Is happiness something we can ever really BE?
“Yes, of course! We can be happy, but we cannot expect to ALWAYS be happy. It is simply not how we work as humans. In fact, if we were always happy we would not have survived this far in our own lives or throughout evolutionary history as a species. It is our unpleasant and negative emotions which tend to keep us safe. They are incredibly important from a survival perspective, and more so than happiness. Unpleasant and painful experiences are a part of life, but it is our failure to accept and sit comfortably with these experiences which makes them worse - this is why the pursuit of happiness can often lead to ironic effects. The more we strive for happiness and think we need to avoid pain, sometimes the more pain we end up experiencing.”
But, pain is good for us, right?
“Yes! But, within limits of course. In the sports and training fields people have spoken about good pain vs. bad pain for some time, but outside of this context pain is often viewed as simply bad. What I have tried to show is that pain is in fact very important for our happiness, for a great many reasons. I think the benefits of pain or its link to our happiness has not received the attention that it should. I have tried to show the various pathways through which painful experiences are likely to lead to greater happiness, so hopefully there is something new in there for everyone.”
What do people typically do as soon as they feel unhappy or in emotional pain?

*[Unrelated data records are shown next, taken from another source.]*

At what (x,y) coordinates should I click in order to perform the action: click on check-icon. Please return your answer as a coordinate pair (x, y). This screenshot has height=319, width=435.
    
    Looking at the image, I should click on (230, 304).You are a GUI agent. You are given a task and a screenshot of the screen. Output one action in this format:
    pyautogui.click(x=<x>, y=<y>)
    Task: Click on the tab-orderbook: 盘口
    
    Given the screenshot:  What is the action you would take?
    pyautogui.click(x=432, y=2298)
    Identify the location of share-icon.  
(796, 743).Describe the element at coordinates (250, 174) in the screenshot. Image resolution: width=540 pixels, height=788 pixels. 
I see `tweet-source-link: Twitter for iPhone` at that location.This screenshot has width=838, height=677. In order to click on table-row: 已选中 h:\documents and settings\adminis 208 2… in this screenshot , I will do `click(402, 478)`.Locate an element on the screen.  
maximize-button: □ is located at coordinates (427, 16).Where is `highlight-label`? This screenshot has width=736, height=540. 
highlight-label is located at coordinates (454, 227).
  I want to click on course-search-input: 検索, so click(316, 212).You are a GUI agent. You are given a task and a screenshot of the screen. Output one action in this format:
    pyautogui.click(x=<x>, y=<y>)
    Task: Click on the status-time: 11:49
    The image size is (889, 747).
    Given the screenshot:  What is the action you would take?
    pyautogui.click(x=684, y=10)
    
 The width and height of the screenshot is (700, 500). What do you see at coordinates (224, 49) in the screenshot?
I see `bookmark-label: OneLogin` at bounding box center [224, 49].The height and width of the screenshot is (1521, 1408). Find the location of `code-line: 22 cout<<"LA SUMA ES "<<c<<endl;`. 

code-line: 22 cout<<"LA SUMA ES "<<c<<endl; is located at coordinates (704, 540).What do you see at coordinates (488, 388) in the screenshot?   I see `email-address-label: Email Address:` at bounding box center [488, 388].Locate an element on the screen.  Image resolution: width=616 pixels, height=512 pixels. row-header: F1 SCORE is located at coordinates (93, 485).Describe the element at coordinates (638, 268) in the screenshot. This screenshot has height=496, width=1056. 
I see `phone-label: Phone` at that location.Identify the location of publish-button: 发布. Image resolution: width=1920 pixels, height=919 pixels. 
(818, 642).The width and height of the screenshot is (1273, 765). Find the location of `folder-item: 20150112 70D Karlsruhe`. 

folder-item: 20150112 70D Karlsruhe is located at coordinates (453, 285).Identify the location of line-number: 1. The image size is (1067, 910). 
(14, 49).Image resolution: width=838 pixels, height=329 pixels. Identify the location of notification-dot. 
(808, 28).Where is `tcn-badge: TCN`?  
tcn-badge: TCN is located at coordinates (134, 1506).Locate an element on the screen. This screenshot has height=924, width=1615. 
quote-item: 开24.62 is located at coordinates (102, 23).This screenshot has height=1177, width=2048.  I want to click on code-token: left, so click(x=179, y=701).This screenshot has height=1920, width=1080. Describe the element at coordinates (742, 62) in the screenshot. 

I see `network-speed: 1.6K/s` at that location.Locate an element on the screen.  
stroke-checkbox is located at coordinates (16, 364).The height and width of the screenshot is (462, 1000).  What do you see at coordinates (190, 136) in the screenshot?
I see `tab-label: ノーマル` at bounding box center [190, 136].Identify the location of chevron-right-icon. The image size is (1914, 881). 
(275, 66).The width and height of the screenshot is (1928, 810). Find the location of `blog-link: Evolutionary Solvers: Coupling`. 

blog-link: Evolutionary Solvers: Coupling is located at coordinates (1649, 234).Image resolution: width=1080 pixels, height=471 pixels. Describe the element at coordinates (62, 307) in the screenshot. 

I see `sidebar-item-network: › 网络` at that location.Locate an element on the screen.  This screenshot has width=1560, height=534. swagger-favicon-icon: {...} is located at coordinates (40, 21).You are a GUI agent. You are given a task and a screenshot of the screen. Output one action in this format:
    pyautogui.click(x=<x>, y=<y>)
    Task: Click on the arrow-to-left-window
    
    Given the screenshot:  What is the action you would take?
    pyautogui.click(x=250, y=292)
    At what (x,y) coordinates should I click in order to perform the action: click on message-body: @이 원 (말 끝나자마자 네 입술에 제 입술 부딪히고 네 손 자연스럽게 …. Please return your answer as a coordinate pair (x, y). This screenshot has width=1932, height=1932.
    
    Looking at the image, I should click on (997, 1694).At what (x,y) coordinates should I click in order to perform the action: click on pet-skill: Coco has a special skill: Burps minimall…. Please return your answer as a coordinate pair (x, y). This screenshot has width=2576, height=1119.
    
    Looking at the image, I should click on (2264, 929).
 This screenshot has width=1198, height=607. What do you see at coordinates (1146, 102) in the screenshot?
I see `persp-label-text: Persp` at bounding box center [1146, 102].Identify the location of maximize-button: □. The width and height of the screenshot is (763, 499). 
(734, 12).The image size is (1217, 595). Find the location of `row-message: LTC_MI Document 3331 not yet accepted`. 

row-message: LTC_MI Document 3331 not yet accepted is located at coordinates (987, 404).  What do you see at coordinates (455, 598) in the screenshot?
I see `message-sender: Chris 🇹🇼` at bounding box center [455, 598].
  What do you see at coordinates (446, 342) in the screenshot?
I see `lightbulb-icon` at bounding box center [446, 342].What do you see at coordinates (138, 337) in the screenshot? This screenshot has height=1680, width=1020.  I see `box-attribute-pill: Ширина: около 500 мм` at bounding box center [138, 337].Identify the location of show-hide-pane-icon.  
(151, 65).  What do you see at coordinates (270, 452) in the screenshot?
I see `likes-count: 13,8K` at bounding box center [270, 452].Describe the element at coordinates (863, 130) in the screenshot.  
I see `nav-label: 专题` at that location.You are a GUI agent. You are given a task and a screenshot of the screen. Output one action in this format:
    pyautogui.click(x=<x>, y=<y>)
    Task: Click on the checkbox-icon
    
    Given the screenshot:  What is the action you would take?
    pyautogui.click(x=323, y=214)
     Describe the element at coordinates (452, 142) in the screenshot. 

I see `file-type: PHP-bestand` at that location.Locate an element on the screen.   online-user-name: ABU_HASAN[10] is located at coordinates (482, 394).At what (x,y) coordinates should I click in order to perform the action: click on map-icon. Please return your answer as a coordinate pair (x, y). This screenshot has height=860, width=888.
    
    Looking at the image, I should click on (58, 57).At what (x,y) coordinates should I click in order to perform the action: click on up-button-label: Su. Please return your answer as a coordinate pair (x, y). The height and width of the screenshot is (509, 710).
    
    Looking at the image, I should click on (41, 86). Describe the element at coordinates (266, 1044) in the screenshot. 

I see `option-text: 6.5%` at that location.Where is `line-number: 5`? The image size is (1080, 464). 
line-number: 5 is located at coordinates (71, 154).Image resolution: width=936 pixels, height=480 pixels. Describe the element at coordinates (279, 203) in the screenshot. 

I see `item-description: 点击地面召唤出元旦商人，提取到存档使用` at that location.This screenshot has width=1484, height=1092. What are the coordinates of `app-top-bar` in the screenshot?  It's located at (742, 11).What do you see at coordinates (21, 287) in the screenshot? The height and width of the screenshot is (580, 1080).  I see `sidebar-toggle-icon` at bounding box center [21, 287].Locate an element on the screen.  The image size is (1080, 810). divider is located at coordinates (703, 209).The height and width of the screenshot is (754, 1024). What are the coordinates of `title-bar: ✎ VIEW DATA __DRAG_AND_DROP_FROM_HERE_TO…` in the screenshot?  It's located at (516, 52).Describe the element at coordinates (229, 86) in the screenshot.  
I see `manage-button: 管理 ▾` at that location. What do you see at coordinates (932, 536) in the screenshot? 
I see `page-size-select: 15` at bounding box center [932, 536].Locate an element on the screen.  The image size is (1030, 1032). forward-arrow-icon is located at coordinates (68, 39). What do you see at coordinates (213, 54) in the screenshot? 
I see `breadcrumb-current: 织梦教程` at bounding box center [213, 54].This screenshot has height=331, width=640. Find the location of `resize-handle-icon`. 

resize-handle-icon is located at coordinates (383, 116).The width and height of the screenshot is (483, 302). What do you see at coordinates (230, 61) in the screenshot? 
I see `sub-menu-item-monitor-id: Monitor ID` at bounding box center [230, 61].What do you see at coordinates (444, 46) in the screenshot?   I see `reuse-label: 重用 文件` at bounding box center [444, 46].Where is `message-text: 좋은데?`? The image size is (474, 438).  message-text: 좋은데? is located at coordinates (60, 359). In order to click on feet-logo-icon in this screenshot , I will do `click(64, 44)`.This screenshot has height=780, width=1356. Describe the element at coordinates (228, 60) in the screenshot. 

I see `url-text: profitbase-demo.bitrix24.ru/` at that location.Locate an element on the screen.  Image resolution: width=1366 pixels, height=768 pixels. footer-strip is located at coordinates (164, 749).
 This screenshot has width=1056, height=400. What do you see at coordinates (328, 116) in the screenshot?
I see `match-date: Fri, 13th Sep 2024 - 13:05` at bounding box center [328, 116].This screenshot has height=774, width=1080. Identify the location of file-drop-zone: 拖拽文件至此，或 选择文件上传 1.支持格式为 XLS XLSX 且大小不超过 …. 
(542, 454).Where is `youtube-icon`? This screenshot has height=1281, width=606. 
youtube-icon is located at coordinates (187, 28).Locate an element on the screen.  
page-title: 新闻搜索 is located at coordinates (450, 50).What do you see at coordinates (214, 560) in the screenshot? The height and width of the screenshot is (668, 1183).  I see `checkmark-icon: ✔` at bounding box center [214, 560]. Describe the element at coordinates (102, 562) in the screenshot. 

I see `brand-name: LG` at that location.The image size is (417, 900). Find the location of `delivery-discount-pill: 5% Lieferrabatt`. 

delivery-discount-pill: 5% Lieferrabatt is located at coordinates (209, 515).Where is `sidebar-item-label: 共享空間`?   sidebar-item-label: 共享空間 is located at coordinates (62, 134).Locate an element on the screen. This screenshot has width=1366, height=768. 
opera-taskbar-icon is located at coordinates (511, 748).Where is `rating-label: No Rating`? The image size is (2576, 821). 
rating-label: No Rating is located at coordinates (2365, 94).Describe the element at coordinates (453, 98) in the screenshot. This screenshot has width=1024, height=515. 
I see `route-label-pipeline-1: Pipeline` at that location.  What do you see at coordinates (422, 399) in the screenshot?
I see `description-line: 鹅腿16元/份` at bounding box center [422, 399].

“Typically they pay attention to the feeling and then try to work out why it is there - that is what the function of these feelings is supposed to achieve. Physical pain is an alarm signal that something could be wrong, so we should pay attention and work out what might be happening. What people also do, however, is to add secondary emotion to these responses. So they may feel anxious about being anxious, or depressed about feeling depressed, because somewhere along the way they have decided (or been told) that these are emotional states that should be avoided, that are undesirable, and which may signal a lack of success in their life.”
We asked Brock what he thought about children being programmed to strive for happiness with the many “happily ever after” stories. Here’s what her shared -
“It is not helpful and it is not real. Should they aim to build happiness into their lives? Yes! Should they expect they will always be happy, or should they see their negative emotions as a sign they are failing in their goal of being happy? No! It is this second step which trips people up.”
We have become masters at hiding and fixing our negative emotions as they arise. We tell each other “you’ll be OK, lighten up, don’t stress, it’ll pass.” We tell others “I’ll be fine, I’ll get over it, don’t worry about me.” All of these typical reactions reaffirm that our negative emotions must be shaken off or moved quickly through to get back to being “good.” They reaffirm that being happy or “good” is the only desirable emotion, which is so damaging to our mental health and our self acceptance.
Step towards your negative emotions and try and understand why they are there. Trying to escape from them or pretending they don;t exist may seem to make them easier to deal with, however, we are not honouring the reason we are having them or honouring ourselves in that process. Negative emotions are just as much a part of us as positive ones, so why turn your back on that aspect of yourself? That is a large part of you to cast aside as “unacceptable.”
Leaning into the icky feelings, allows us to learn from them and to understanding the information that they contain. So, happiness is not the only emotion that brings our life meaning and fulfillment. Pain, suffering, and struggle should not be seen as weakness or failure as they can help us to recognise the good things, make us kinder, focus our thoughts, give our life depth and offer us a deep understanding to ourselves and who we really are.